Supplied material
'''

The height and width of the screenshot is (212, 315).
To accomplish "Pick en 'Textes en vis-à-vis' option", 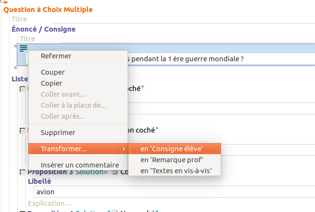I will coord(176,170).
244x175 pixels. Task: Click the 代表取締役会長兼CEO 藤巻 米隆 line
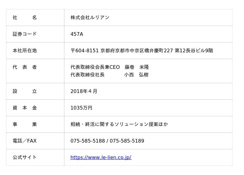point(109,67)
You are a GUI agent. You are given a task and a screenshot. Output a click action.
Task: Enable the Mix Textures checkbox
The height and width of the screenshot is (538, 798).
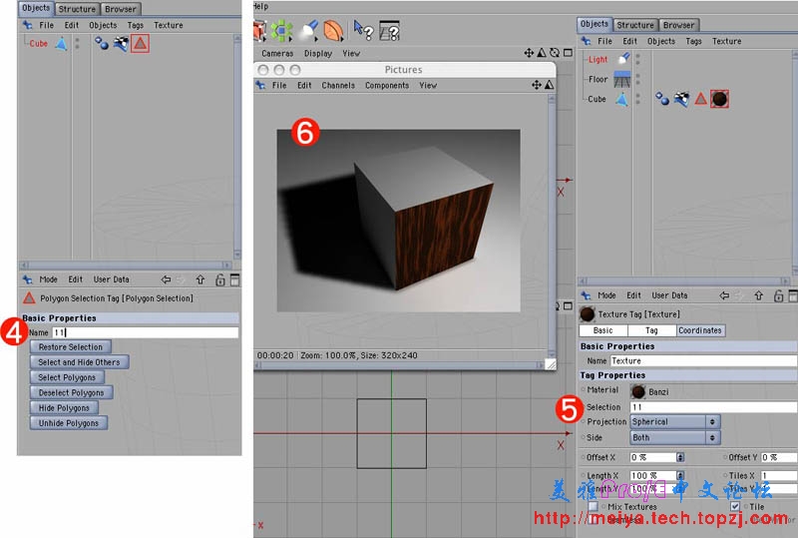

'''
'''

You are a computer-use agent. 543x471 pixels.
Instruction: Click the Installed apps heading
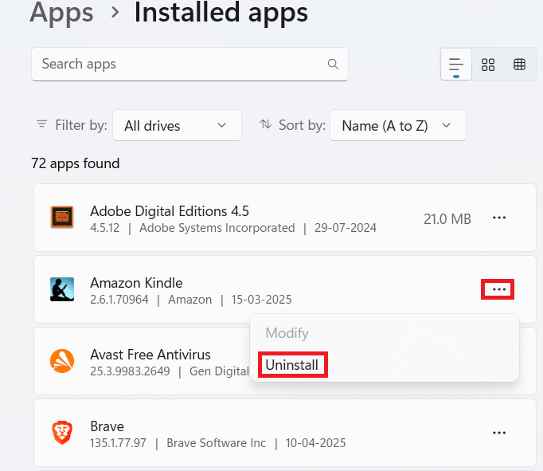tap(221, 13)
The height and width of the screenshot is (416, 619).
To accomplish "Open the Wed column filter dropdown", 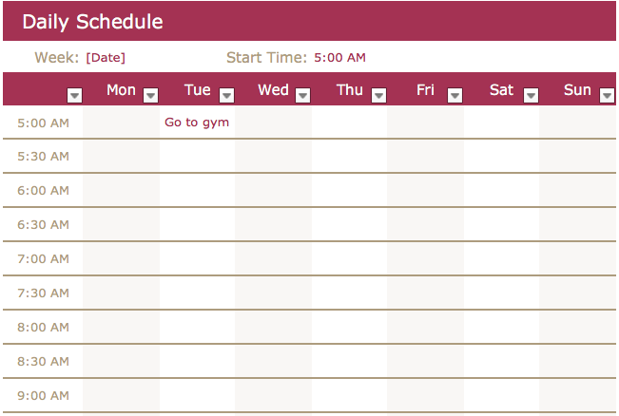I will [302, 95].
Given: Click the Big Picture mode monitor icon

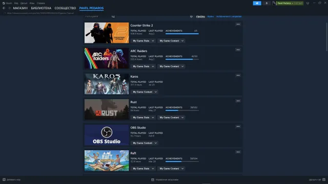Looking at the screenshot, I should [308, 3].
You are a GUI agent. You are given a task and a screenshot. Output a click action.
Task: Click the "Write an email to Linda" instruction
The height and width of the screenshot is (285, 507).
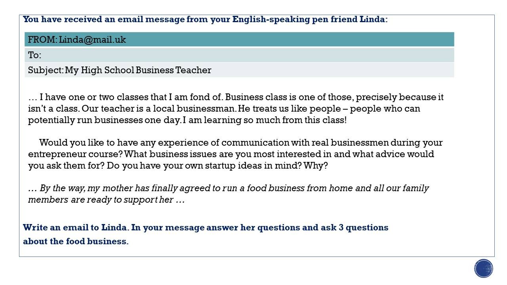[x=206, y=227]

'''
'''

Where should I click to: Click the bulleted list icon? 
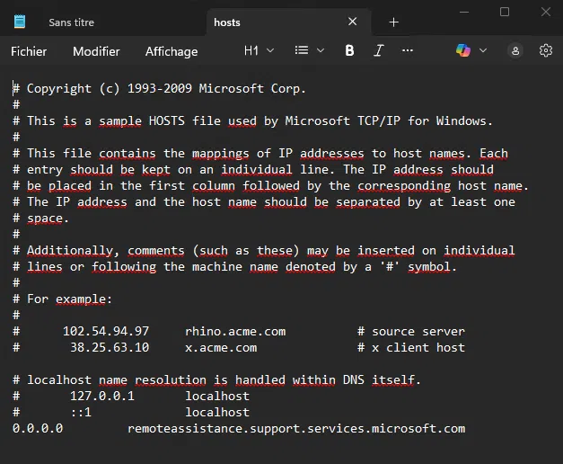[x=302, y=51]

'''

What is being asked
What's needed is an exact copy of the records above from the line containing "244x175 pixels. Task: Click" down to the line containing "The height and width of the screenshot is (538, 798).", both included, without any pictures.

Answer to the exercise
244x175 pixels. Task: Click the 代表取締役会長兼CEO 藤巻 米隆 line
point(109,67)
You are a GUI agent. You are given a task and a screenshot. Output a click action.
Task: Enable the Mix Textures checkbox
The height and width of the screenshot is (538, 798).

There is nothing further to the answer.